The merger would create the Publicis Omnicon Group, the largest advertiser in the world as measured by revenues. As of 2012, the two groups together had $22.7 billion in revenue. The merger would boost the two companies past WPP, currently the No. 1 advertiser globally, with $16.5 billion in 2012 revenue, according to data compiled by Ad Age.
Among the many prominent companies the advertising firms represent are McDonald's, Procter & Gamble and Volkswagen.
The merger isn't just about gaining market share; according to Publicis Groupe CEO Maurice Levy, it's about keeping up with technology, particularly the massive amounts of consumer data that are now at companies' disposal.
"The communication and marketing landscape has undergone dramatic changes in recent years including the exponential development of new media giants, the explosion of Big Data, blurring of the roles of all players and profound changes in consumer behavior," he said in a released statement.
Any merger comes with organizational hurdles to overcome and the two companies have already solved leadership issues.
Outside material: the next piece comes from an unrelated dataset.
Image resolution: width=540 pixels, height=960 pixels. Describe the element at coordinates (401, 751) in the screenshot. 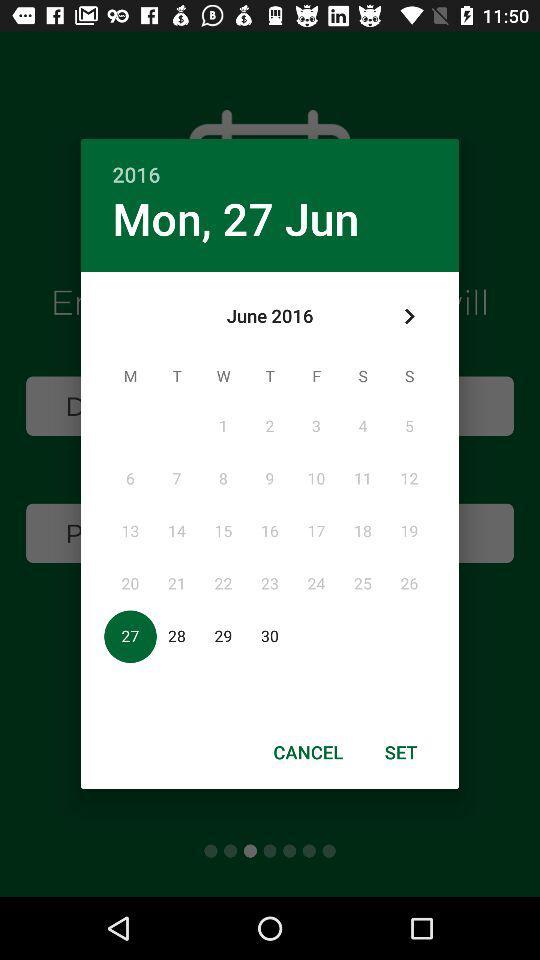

According to a press release announcing the deal, Levy and Omnicom CEO John Wren will serve as co-CEOs for 30 months, after which Wren will remain as sole CEO while Levy becomes non-executive chairman of the board. That board will be evenly split, consisting of both CEOs, as well as seven non-executive directors from each company.
As with many mergers, there will be some streamlining. The press release said the company expected to realize $500 million in "efficiencies" from the merger, which could mean employee cuts. Together, the companies have 130,000 workers, but a merger could mean trimming workers to reduce duplicated effort. However, mergers also often mean fat-trimming in other areas, like eliminating excess office space and equipment. The CEOs have insisted that they intend to have minimal layoffs, according to Businessweek.
One other potential stumbling block is the portfolio of rival companies the two firms will hold together. The two companies have client lists that include competitors like Coke and Pepsi; Apple, Blackberry, and Samsung; and American Express and Visa. While that might promise awkwardness, Wren insisted Monday that the companies' top clients were "extremely positive" about the deal, according to Reuters.
Publicis and Omnicon each own several ad agencies and public relations firms. Avoiding client clashes will likely be a function of keeping those large clients in separate companies.
"We're going to work extremely hard to resolve any client conflict issues with creative solutions," said Wren, as quoted by Reuters.